Azure multi-factor authentication (MFA) is undergoing a major change with the global rollout of the "Number Matching" feature for all Azure tenants. The now announced and dated rollout is the next step in Microsoft's push toward "passwordless" authentication.
Tenant Rollout Announcement
With the announcement of January 22, 2023 at the latest, the rollout date and the fact that Microsoft is restricting the administrator controls and thus pushing the number matching feature in the Authenticator app in the future is known. Specifically, the announcement is as follows.
Number matching is a key security upgrade to traditional second factor notifications in Microsoft Authenticator. We will remove the admin controls and enforce the number match experience tenant-wide for all users starting February 27, 2023.
We highly recommend enabling number matching in the near term for improved sign-in security.
Why Microsoft is pushing the Number Matching rollout
The reason for this rollout is the increasing number of successful attacks on systems protected by MFA. This is due to the various strengths of MFA authentication methods such as SMS, calls, OTP tokens and push notifications. While these methods increase security compared to no MFA, they are becoming increasingly vulnerable to attacks. Successful attacks on MFA-protected systems rely on the MFA fatigue method, also known as MFA spamming. The Number Matching feature addresses this problem and prevents this method, as can be read in this article from Microsoft.

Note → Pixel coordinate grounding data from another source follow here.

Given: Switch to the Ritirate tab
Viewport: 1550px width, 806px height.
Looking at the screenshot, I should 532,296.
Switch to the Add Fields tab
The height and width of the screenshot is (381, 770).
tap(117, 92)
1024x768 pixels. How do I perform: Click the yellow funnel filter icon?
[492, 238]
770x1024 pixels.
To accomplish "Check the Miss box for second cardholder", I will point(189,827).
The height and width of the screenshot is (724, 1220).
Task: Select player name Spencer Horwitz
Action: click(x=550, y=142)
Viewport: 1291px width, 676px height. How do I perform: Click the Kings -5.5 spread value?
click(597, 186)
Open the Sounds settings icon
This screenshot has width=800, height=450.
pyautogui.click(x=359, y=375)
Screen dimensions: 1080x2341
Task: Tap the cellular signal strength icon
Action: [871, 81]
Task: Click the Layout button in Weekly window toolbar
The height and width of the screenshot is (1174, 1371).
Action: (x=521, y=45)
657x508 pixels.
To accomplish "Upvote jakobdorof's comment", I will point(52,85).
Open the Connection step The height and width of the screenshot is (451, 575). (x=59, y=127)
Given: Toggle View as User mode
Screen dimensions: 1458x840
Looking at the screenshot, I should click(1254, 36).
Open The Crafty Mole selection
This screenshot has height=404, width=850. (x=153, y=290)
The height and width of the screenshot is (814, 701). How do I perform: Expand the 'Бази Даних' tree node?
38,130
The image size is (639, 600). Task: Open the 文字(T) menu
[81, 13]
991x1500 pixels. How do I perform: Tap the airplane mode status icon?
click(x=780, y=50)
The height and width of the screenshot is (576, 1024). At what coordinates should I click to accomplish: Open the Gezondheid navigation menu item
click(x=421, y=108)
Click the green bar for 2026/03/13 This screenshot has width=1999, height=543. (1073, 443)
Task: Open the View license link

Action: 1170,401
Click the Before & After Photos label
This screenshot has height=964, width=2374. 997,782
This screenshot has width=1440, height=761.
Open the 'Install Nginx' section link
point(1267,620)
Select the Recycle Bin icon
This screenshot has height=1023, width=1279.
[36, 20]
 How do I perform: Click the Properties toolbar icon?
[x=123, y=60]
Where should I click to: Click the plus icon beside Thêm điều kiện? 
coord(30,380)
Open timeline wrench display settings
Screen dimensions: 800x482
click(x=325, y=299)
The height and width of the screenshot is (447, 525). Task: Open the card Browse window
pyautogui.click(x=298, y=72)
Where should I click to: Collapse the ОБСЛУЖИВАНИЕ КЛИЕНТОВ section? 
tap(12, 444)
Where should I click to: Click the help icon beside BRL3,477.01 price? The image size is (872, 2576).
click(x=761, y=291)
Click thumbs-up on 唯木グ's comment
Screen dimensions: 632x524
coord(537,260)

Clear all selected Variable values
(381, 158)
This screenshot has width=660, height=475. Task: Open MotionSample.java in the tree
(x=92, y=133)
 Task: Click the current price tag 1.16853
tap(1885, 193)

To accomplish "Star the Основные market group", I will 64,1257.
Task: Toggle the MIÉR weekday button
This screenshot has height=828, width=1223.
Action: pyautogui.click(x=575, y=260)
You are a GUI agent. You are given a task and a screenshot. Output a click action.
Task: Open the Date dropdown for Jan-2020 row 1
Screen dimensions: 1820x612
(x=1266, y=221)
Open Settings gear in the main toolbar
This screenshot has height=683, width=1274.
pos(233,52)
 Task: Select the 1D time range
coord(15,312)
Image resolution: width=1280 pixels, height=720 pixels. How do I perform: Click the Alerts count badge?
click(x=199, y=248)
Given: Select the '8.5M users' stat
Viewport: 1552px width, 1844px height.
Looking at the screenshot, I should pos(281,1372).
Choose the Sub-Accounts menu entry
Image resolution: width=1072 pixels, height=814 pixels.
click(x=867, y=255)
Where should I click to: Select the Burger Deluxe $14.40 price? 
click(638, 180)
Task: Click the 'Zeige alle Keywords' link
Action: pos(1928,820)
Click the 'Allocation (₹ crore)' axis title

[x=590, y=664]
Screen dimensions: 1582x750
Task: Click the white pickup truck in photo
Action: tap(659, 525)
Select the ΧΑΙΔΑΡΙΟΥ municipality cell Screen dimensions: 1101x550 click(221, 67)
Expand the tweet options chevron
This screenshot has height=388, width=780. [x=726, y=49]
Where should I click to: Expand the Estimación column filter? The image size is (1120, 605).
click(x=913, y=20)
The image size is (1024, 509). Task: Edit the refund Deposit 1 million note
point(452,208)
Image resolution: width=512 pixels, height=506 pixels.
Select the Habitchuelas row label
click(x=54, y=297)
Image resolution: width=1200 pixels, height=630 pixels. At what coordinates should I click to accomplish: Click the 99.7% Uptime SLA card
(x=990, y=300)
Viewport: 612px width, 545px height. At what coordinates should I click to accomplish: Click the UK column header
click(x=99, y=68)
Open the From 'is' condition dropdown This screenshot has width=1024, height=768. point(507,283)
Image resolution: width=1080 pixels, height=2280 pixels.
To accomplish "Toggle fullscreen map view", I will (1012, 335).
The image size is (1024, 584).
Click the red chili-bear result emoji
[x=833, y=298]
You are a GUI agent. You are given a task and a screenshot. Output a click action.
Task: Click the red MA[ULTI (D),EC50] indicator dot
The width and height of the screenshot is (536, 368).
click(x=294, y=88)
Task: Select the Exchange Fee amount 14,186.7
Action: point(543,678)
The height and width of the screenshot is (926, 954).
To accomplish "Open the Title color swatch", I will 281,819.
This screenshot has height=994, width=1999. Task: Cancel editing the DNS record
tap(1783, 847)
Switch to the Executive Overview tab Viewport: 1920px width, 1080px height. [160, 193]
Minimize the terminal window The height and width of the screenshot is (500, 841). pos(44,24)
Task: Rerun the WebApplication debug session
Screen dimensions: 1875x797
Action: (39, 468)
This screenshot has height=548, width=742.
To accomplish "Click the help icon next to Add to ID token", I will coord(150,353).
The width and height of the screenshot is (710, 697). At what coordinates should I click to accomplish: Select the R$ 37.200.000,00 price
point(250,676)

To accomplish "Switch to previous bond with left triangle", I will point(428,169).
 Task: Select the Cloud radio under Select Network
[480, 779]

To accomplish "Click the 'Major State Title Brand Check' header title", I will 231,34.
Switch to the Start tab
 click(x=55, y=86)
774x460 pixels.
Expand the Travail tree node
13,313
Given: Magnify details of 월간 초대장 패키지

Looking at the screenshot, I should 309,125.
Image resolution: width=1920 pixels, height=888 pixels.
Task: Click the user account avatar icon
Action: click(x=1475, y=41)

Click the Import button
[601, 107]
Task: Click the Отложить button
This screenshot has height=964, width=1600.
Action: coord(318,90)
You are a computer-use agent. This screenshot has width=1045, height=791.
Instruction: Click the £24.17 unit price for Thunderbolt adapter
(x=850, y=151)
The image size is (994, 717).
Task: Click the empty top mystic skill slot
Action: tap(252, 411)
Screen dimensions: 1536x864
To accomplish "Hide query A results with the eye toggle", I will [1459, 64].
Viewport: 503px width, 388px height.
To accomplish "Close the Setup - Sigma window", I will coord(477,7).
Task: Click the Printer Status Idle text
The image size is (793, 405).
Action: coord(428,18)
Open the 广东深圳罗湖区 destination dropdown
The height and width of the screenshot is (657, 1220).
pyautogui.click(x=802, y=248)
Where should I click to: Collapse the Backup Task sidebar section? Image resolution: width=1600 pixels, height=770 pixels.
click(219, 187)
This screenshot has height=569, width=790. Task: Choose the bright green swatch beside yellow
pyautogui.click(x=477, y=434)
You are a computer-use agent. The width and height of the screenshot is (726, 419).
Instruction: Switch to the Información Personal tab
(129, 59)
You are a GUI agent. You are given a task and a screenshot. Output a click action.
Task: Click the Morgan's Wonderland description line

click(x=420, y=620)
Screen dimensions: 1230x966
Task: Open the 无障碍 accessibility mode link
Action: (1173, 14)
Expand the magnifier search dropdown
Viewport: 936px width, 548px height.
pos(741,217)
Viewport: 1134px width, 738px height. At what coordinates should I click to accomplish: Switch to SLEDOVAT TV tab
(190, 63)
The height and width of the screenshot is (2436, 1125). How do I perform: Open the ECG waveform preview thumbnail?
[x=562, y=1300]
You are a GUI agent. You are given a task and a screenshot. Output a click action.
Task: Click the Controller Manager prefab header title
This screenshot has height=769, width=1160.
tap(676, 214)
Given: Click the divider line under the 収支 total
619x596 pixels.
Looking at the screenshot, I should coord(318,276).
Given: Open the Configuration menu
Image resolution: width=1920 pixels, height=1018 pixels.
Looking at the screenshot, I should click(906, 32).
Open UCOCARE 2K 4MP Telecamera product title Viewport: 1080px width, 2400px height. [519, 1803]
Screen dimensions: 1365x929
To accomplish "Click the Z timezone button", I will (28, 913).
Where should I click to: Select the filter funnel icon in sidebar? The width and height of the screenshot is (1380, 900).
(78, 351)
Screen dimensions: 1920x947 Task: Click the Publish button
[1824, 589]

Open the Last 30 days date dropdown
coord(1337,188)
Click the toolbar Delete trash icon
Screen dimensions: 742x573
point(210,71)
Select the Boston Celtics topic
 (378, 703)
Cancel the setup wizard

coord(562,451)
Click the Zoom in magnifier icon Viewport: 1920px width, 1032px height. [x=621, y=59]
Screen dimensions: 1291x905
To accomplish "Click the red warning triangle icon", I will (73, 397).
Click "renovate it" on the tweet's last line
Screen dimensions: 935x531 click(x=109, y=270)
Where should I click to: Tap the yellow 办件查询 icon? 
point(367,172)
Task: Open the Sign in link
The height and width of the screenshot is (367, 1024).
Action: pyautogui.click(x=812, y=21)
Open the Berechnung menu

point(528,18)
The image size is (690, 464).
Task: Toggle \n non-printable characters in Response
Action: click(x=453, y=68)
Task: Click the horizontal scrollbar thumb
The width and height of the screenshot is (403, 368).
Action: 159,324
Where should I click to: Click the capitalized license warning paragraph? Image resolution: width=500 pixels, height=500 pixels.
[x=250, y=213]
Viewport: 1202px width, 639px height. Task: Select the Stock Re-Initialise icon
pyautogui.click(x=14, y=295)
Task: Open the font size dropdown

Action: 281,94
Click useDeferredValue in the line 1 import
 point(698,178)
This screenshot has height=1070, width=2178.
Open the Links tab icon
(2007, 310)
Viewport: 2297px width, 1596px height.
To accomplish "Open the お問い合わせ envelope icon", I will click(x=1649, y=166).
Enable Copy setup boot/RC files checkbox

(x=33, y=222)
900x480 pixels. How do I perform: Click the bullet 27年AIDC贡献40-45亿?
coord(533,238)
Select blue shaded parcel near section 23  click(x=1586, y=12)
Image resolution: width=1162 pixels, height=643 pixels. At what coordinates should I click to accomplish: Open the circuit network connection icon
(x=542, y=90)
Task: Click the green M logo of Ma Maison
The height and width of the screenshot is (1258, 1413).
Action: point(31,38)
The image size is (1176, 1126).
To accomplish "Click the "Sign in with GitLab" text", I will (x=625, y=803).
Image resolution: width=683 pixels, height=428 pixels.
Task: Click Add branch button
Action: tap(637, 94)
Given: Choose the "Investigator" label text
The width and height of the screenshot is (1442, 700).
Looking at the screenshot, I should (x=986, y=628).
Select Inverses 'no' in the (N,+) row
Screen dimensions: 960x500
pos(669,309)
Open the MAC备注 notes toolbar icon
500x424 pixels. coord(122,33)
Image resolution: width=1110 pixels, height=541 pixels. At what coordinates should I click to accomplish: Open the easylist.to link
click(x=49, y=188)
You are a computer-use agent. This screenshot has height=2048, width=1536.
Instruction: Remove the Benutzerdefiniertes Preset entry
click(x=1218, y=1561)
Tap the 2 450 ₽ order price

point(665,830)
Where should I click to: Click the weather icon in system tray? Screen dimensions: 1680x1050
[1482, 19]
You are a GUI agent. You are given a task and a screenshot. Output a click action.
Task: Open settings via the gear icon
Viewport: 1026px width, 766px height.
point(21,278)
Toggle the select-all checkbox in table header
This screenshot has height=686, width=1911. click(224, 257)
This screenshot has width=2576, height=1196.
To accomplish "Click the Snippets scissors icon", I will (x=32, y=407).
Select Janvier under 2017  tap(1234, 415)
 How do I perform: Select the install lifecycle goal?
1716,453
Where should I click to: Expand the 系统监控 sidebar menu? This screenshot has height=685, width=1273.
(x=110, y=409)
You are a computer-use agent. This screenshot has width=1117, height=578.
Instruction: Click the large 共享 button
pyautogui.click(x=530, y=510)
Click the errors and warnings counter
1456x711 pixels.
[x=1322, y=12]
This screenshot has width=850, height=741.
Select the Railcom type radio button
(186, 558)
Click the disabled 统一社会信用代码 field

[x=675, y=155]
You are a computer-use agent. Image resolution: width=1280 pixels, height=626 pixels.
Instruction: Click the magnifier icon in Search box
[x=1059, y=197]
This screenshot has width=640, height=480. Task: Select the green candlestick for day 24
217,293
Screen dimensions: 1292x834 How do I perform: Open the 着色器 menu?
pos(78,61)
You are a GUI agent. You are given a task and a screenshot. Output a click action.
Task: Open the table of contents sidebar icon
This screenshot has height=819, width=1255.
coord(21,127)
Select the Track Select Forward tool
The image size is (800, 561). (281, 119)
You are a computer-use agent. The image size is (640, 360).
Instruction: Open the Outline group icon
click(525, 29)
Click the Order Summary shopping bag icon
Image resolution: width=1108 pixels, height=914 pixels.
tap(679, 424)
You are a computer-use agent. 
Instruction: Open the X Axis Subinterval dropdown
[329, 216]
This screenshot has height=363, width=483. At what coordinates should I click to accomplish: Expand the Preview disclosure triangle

What the Number Matching MFA rollout means
For existing tenants, the Number Matching feature becomes the new default for all users using the Authenticator app for MFA. This means that the administrator controls under Azure AD > Security > Authentication Methods > Policies > Microsoft Authenticator > Configure will no longer be available after the rollout on February 27, 2023. With Number Matching as the new standard, push notifications will no longer be available for easy one-touch acceptance of login requests. Number Matching via push notification will then be the only option.
Those who do not want to use Number Matching for inexplicable reasons can still use the other MFA methods for configuration, such as SMS, call, 3rd party token and certificate-based authentication. In this case, however, the choice must be weighed up carefully so as not to artificially reduce security.